Barbara's story
Barbara, an IT consultant, had to have an ovary removed as a result of an ovarian cyst, and she also had blocked fallopian tubes. Her husband Jeremy has low sperm motility. Despite four attempts at IVF, treatment failed to work and they decided not to carry on. Barbara tells their story.
Treatment time
"We went private because the NHS waiting lists for treatment were long and we had the funds to pay. After four failed cycles the hospital suggested donor treatment. We decided to give ourselves time to consider this as well as adoption but eventually decided not to pursue treatment."
Feelings
"Although I'm a positive person it was exhausting keeping up a front and I withdrew from a lot of activities. Our decision not to pursue treatment or adoption evolved over about five years. I can look at it reasonably strongly now but deep down I am still angry at the unfairness of it all.
"I told my boss who was understanding, but I didn't tell anyone else at work and shortly after ending treatment, I switched jobs - partly I think in retrospect to get away from an environment I associated with loss and stress.
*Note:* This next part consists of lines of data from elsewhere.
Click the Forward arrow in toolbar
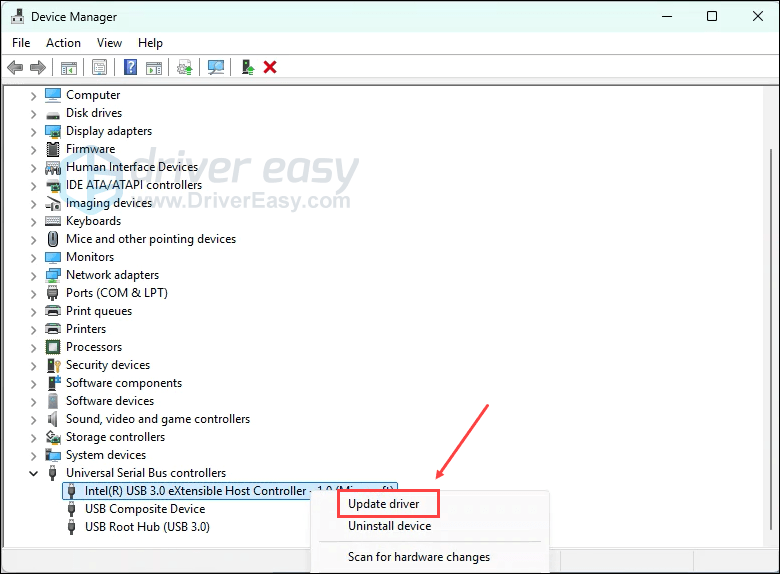Viewport: 780px width, 574px height. [x=38, y=68]

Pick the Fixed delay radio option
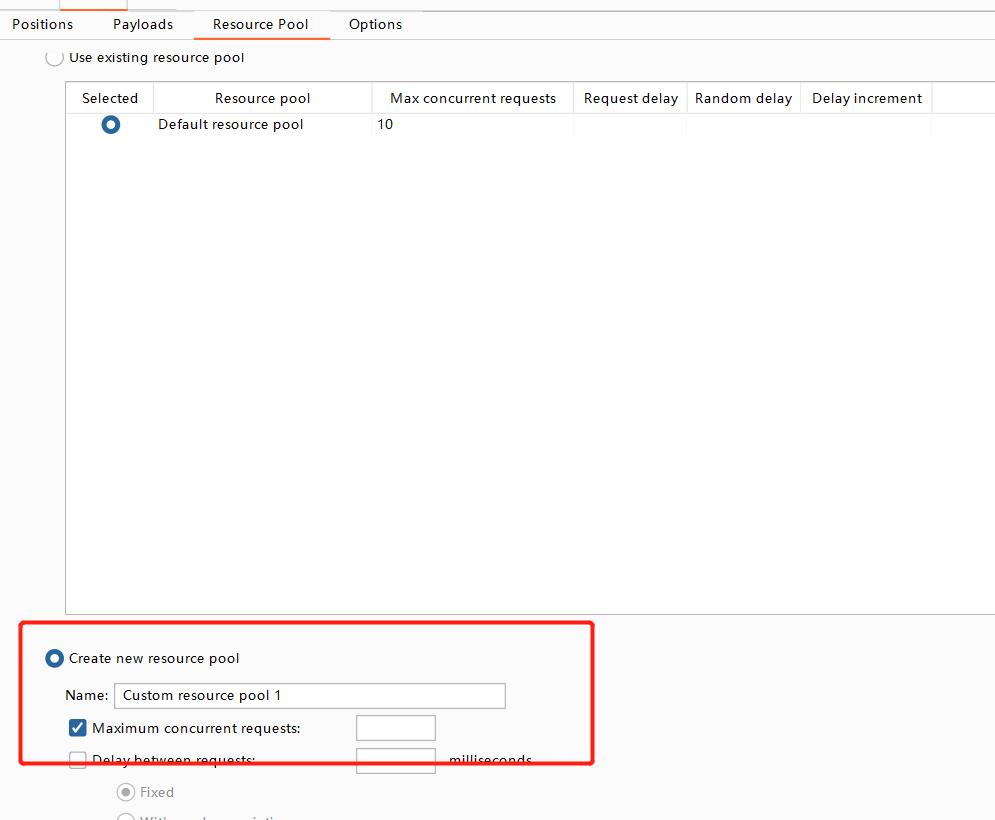coord(126,792)
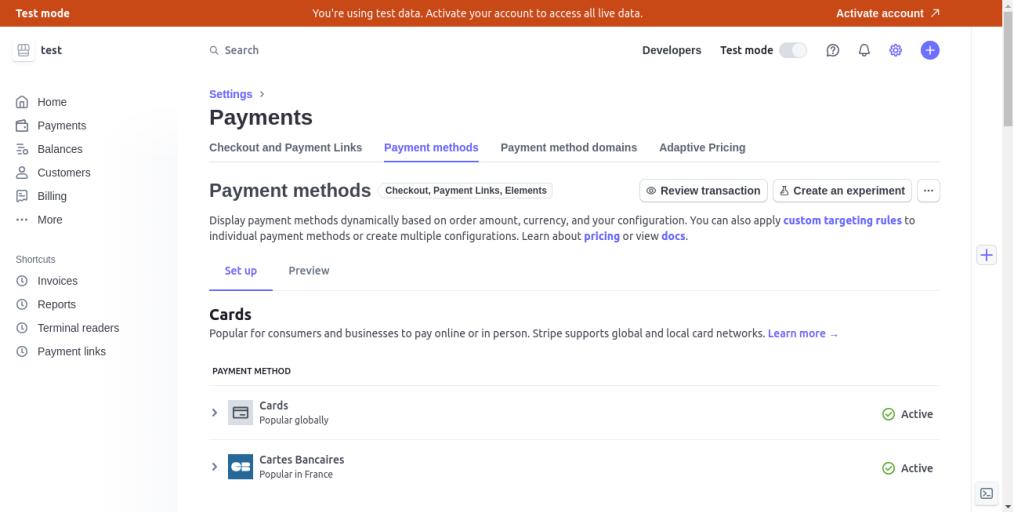Screen dimensions: 1013x512
Task: Click the blue plus create button
Action: pos(930,50)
"My closest friends were sympathetic but regular chats with my mom who lives in Canada were the best support while my mother-in-law gave me the hugs and comfort that I missed from my own mom. My dad didn't really know what to say and would start talking about my brother's children - as though talking about them would ‘encourage' me to be successful at IVF!"
Our relationship
"It put a strain on our relationship especially immediately after we had stopped treatment and before we were really able to think about moving on. We were both so ‘lost' that if one of us had made a move to chuck it in the other might not have had the strength to do anything about it. But we stuck it out, stayed close - even without talking about it a huge amount – time marched on, and we both started realising that life is good, although it's not necessarily what we would have chosen and we are thankful that we have each other."
Our tips
- "Take it a step at a time."
- "Don't let fear stop you whether it's to continue with treatment or stop."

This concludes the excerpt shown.